First, we introduce the general formulation of deep equilibrium models. We discuss how these models express “infinite-level” neural networks, decouple forward and backward passes, yet with the cost and design complexity of one traditional layer— even in some of the most competitive settings (e.g., language modeling, semantic segmentation, etc.).
Second, we further discuss the challenges and opportunities such an equilibrium approach poses. We show that the DEQ formulation reveals numerous new properties of deep learning that were long buried by the traditional layer-stacking scheme. Exploiting them allows us to train and deploy these new and lightweight equilibrium algorithms in ways that significantly complements the existing developments in deep learning, and enables us to improve results on multiple fronts at the state-of-the-art level (e.g., optical flow estimation).
The DEQ approach has already led to a new research area on implicit deep learning in the community (e.g., a NeurIPS 2020 tutorial), on both theoretical and empirical ends.
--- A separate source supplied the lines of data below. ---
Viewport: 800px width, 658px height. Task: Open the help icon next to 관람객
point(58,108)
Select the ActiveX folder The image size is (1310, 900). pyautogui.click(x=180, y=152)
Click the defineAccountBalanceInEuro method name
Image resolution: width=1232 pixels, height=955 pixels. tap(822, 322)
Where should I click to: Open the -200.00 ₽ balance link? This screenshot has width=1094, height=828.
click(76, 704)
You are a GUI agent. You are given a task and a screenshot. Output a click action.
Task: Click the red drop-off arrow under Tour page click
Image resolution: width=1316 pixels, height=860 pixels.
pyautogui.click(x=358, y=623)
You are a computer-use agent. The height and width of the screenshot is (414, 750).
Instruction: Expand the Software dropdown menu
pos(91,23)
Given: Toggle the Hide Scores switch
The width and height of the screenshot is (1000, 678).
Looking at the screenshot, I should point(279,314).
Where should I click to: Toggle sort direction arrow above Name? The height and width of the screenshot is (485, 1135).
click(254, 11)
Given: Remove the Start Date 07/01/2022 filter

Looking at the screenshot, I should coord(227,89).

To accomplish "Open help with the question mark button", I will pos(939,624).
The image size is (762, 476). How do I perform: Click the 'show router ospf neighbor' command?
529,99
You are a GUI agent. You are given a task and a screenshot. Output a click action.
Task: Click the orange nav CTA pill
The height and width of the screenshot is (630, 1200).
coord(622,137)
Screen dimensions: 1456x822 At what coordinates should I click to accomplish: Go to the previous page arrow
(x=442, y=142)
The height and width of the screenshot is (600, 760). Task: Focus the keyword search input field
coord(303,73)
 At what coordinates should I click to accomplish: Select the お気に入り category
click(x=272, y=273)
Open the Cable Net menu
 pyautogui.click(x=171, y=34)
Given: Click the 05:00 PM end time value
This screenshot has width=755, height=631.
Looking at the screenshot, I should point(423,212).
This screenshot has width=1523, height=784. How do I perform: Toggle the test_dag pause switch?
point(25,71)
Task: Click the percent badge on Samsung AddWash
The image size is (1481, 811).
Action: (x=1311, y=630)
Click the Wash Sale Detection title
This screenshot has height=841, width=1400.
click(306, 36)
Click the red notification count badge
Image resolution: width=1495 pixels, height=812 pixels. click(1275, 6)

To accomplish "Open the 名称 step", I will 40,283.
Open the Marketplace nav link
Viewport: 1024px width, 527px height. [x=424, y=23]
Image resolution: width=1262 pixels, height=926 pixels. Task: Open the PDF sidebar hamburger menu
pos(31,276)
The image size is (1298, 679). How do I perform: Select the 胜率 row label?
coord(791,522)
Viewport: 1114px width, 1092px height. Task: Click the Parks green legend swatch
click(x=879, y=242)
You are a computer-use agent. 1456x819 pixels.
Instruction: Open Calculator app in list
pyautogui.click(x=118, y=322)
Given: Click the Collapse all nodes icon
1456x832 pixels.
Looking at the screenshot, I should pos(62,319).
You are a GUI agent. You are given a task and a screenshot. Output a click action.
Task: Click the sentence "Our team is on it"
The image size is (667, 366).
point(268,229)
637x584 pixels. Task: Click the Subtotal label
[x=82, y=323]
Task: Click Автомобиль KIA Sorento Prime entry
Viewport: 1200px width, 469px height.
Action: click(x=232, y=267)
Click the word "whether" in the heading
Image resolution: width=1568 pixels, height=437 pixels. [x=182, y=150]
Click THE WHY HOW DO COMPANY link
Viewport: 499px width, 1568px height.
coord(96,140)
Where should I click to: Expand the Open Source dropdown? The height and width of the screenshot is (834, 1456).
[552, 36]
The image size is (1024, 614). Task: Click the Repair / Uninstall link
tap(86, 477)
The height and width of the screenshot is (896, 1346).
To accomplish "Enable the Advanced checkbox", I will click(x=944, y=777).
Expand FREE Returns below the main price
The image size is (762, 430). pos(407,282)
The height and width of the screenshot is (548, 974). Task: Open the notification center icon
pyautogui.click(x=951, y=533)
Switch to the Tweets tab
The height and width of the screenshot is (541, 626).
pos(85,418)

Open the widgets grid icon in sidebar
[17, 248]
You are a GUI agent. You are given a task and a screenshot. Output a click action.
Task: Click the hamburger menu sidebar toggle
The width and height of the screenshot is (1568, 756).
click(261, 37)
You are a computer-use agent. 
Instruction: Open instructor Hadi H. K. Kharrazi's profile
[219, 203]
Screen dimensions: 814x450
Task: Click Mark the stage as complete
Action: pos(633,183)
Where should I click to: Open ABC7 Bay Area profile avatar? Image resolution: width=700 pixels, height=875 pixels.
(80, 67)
We thus conclude this thesis by discussing how future work could further leverage this equilibrium perspective to build more scalable, efficient and accurate next-generation DL algorithms, including to scientific computing, which are often characterized by solutions to complex, high-dimensional dynamical systems.
History
Date
2022-04-27Degree Type
- Dissertation
Department
- Machine Learning
Degree Name
- Doctor of Philosophy (PhD)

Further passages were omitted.